Despite having had near-identical upbringings, sisters Annalie and Margaret agree on only one thing: that they have nothing in common. Nineteen-year-old Margaret is driven, ambitious, and keenly aware of social justice issues. She couldn’t wait to leave their oppressive small-town home and take flight in New York. Meanwhile sweet, popular, seventeen-year-old Annalie couldn’t think of anything worse – she loves their town, and feels safe coasting along in its confines.

That is, until she arrives home one day to find a gut-punching racial slur painted on their garage door.

Outraged, Margaret flies home, expecting to find her family up in arms. Instead, she’s amazed to hear they want to forget about it. Their mom is worried about what it might stir up, and Annalie just wants to have a ‘normal’ summer – which Margaret is determined to ruin, apparently.

Back under each other’s skins, things between Margaret and Annalie get steadily worse – and not even the distraction of first love (for Annalie), or lost love (for Margaret) can bring them together.

Until finally, a crushing secret threatens to tear them apart forever.

Title : This Place Is Still Beautiful
Author : XiXi Tian
Format : eARC
Page Count : 368
Genre : YA contemporary
Publisher : Balzer & Bray/Harperteen
Release Date : June 7, 2022

Reviewer : Hollis
Rating : ★ ★ ★ ★ 

Hollis’ 3.5 (rounded up) star review

You know what else is beautiful? That cover. Hoo boy. Stunning.

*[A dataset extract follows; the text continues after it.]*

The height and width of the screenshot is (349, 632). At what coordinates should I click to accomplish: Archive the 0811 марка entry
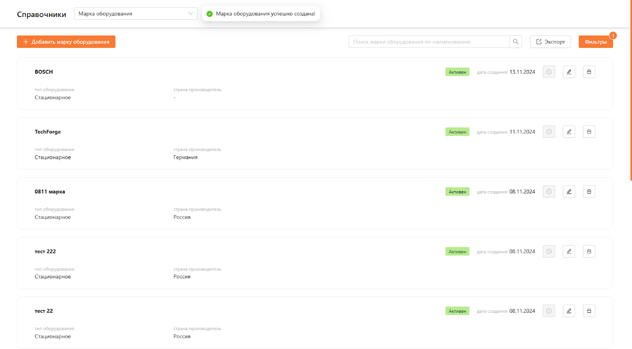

I waffled a bit on this rating as of writing this — on whether to round up or not — because while this wasn’t perfect, and I was frustrated and uncomfortable and frustrated some more, I think that’s the whole point. And it’s important to sit with those feelings. And also acknowledge all the complex nuance that this author, and this story, definitely touches on.

They think me talking publicly about racism is more offensive than a actual hate crime. People would rather I just kept my mouth shut and looked sad. Then they could white knight in and express sympathy without feeling uncomfortable. I’m not in the business of keeping people from feeling uncomfortable.”

Not only is this a very timely story, with timely discussion, I think in general it’s just not something we’ve seen a lot of. Racist conflicts, sure. Siblings feeling pitted against each other, while also trying to navigate complicated parental dynamics, yes. Topics surrounding white-passing, more and more. But this tackled so much more while also delving into all the above.

I found Annalie’s POV and storyline the hardest to stomach not only because I was side-eyeing this guy she had been so keen to date for so long. But also because of what comes out about the hate crime and who was involved and how she, also, becomes involved. And it’s in a very different way than Margaret who is, unlike her younger sister, not white-passing and also the kind of person to shout from the rooftops, rattle chains, and make noise; all of which she does.

What are second chances anyway except the ability to screw up a second time?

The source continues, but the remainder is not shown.